FanDuel’s parent company Flutter is a proud parent indeed after solid growth in the US for Q3.
“Flutter delivered a strong Q3 performance with pro forma growth of 11% in both revenue and average monthly players. Our US division is now our largest and generated $700m in revenue, up 82%. Good growth in our ‘consolidate and invest’ international markets and the acquisition of Sisal in August helped drive ex-US revenues,” said CEO Peter Jackson in the press release.
In the wake of the positive quarter, the company also updated US revenue guidance by $100 million. That puts its full-year revenue guidance up to roughly $3 billion.
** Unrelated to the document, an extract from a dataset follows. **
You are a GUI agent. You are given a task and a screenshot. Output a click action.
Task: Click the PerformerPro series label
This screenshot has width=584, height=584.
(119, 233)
“We are really pleased with our performance in our US division since the start of the NFL in September where we are now averaging over 1 million players on a regular NFL Sunday,” Jackson added. “In addition, we are seeing an increase in customer retention rates as our parlay products continue to grow in popularity, boosted by the start of the NBA season. The ongoing momentum in our US division has led to an upgrade to our outlook for the year, underpinning our confidence that we will be profitable for 2023.”
Top line numbers for Flutter and its US operations
Total Q3 revenue: $1.89 billion (up 22% with cost correction YoY)
Q3 US revenue: $598 million (up 82% with cost correction YoY)
Average monthly users overall: 9.6 million (up 23% YoY)
Average US monthly users: 1.86 million (up 42% YoY)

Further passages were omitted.